■ 练习任务 ■
**a)** 请把原文中的这句话译成英文:"据统计,《琥珀》在三地共演出21场,三万五千张门票几乎销售一空。"
**b)** 根据原文回答下列问题:
(i) 《琥珀》在香港连演了几场?共有多少张演出票?
(ii) 该剧演出时专门配了什么字幕?
(iii) "波波族"这一称谓是谁发明的?
**c)** 列出原文中提到姓名的所有人物。

■ 原文 ■
**********

由国家话剧院推出、先锋话剧导演孟京辉执导的大型多媒体音乐话剧《琥珀》在香港、上海、北京三地演出后, 在票房上获得了很大的成功:以香港为例,《琥珀》在港连演六场,9600张演出票已经在一个月之前全部售罄,仅比当年北京人艺演出话剧《茶馆》少卖出四百张,实属话剧演出在香港几十年来的一场盛事。香港反响热烈,在上海的演出也一票难求(总票房已过百万),北京的票房更火得离谱,连编剧廖一梅的弟弟,也被挡在了剧院外。据统计,《琥珀》在三地共演出21场,三万五千张门票几乎销售一空。
既然该剧票房如此火爆,则其营销手法必有过人之处, 现论述如下:
首先,该剧的目标市场直指都市青年白领、小资和老外, 演出时专门配英文字幕。将主要目标市场锁定在中国的所谓“波波族”。按发明此称谓的美国记者布鲁克斯的说法,波波族是既有高收入和高学历,又有艺术品位和自由思想的新一代社会精英,简单地说,波波族是“小资+后愤青”(英文BOURGEOIS 中产阶级市民+BOHEMIAN游走在社会边缘无固定职业的文艺人士)。其次,《琥珀》的定位为含强烈流行元素的先锋实验话剧, 不仅时尚浪漫, 而且愤世嫉俗, 在认知阶梯上,正好不偏不倚地打中波波族。用导演孟京辉自己的话说, 这次的实验更彻底, 高雅与粗俗结合,诗意与残酷并存。有一位上海男性青年观众说,“这台词真俗, 但俗得有劲”,接着便热烈鼓掌甚至叫起好来。对喜欢将相对立的东西组合起来(这反映了他们人格上的矛盾)的波波族来说,孟京辉的“神圣与世俗”融合的“实验”正合他们的胃口。而为了强化这种定位, 该剧导演孟京辉宣称, 决不迎合观众, 甚至借剧中人之口放出了“大众审美就是一堆臭狗屎”这样的厥词,但这正是他一贯以来用来迎合观众的策略,这是一种“媚雅”,(同米兰昆德拉相似),实质上是制造了一个符号,满足了波波族们的自我想像和角色欲望。

**********

■ 数据记录 ■

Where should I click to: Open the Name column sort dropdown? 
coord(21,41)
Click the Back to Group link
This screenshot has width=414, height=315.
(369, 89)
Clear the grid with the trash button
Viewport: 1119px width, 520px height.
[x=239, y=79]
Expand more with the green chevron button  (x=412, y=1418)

**********

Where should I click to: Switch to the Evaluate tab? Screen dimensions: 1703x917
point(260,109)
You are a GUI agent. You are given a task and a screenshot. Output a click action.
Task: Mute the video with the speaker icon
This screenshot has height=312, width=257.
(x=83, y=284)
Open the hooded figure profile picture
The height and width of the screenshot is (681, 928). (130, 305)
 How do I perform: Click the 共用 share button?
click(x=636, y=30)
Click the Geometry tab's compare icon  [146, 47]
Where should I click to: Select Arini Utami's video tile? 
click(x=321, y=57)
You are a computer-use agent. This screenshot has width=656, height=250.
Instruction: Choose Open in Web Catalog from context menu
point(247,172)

**********

■ 参考答案 ■
**a)** According to statistics, Amber was staged 21 times across the three cities, and its 35,000 tickets were almost completely sold out.

**b)**
(i) 连演六场,共9600张演出票。
(ii) 英文字幕。
(iii) 美国记者布鲁克斯。

**c)** 孟京辉、廖一梅、布鲁克斯、米兰昆德拉